Let me tell you something the industry knows and wont say: AI benchmarks are theater. Not fraud — theater. The difference matters. Fraud is malicious. Theater is just... performance. And the performance has gotten very elaborate.
OpenAI releases a model. It tops MMLU. Anthropic releases a model. It tops MMLU. Google releases a model. It tops MMLU. The same benchmark, the same leaderboard position, year after year, for models that perform dramatically differently in production. And nobody seems to notice that the numbers are useless for the decisions theyre being used to make.
I want to be precise about what I mean. Im not saying benchmarks are fake. Im saying theyre measuring the wrong things, in the wrong conditions, for the wrong purposes, and the entire industry has quietly agreed to pretend otherwise because the alternative — admitting we dont know how to evaluate models — is too uncomfortable.
Lets talk about SWE-Bench. It tests whether a model can resolve real GitHub issues. Its one of the more respected software engineering benchmarks. A model scores 80% on SWE-Bench. What does that tell you about how it will perform on your codebase?
Nothing. Nothing useful.
Your codebase isnt in SWE-Bench. Your code patterns, your abstractions, your naming conventions, your test philosophy — none of that appears in the benchmark. A model that scores 80% on SWE-Bench might score 40% on your specific task because your code uses unusual patterns the model hasnt seen in training. Or it might score 95% because your style happens to match the dominant representation in the training data.
The benchmark tells you about the benchmark. Not about your task. This is not a controversial claim. Its true of every standardized test in every domain. But AI marketing has somehow convinced everyone that model comparison is simple because benchmark numbers are precise.
Heres what nobody talks about: benchmark design is a political act.
Who picks the tasks? Who defines what a correct answer looks like? Who decides which edge cases to include and which to exclude? Every benchmark embodies choices about whats important. Those choices reflect the values and priorities of the people who built it. When a model beats a benchmark, its because it was aligned with those choices — not because its universally better.
MMLU was designed before the current generation of models existed.

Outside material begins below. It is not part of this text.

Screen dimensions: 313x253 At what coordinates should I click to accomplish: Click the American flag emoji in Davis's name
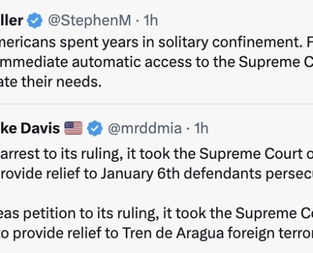pos(73,128)
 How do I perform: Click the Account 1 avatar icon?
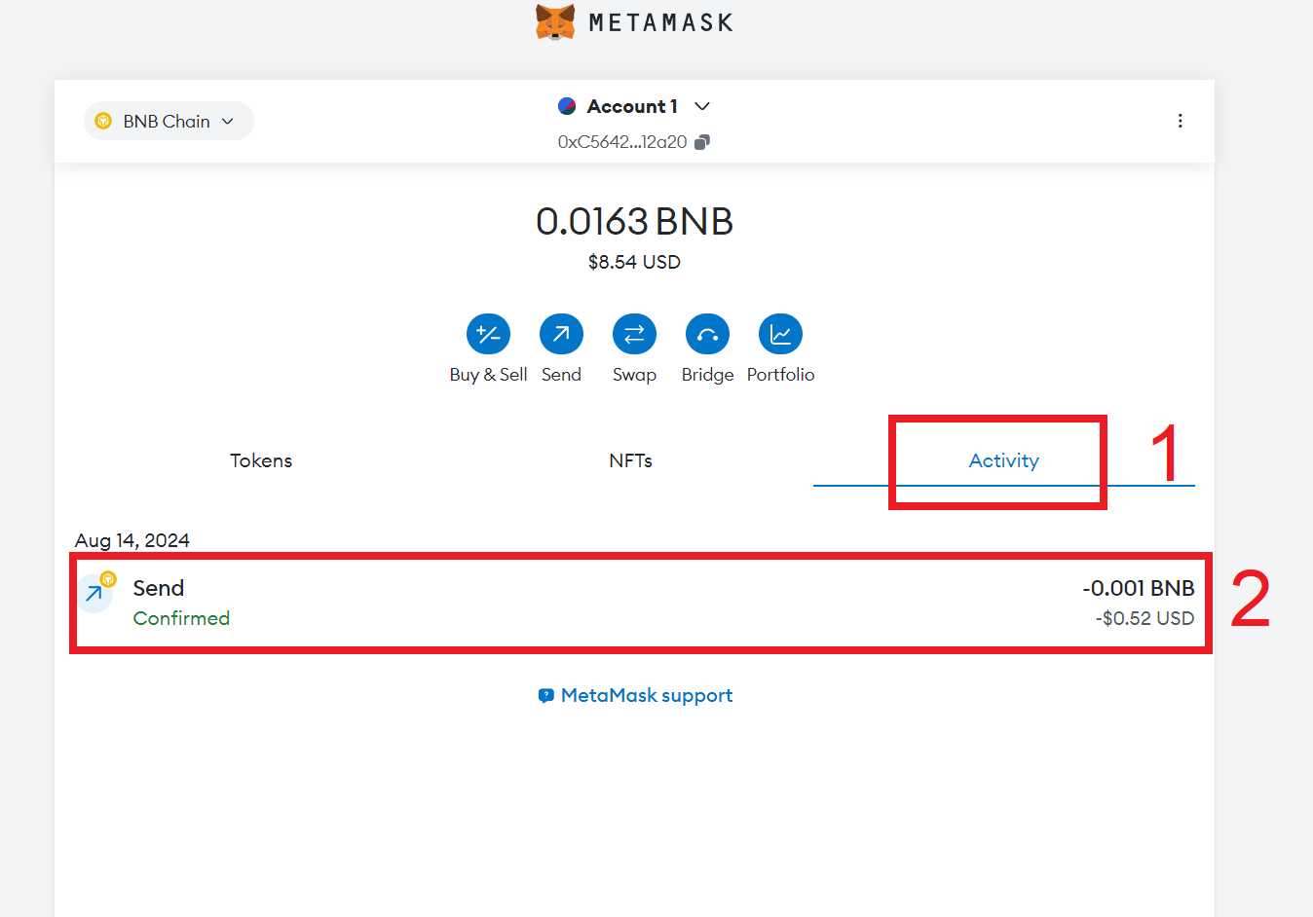[567, 106]
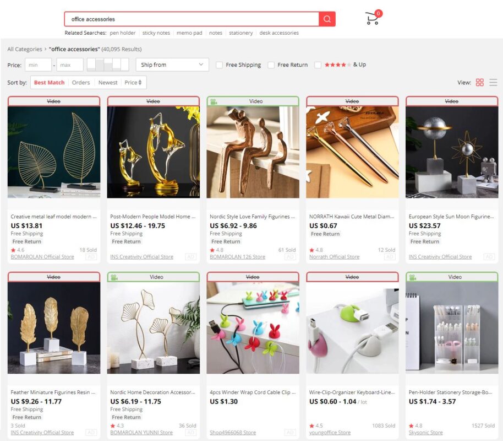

GPT-3 scored 67% on it in 2020. By 2024, models were hitting 90%+. Does that mean models got 23 percentage points better at general knowledge in four years? Or does it mean the benchmark got easier to game as models were explicitly trained to target it?
Both. Thats the honest answer. And it means the benchmark is no longer a measurement — its a target. And when you optimize for a target long enough, the target stops measuring what you originally cared about.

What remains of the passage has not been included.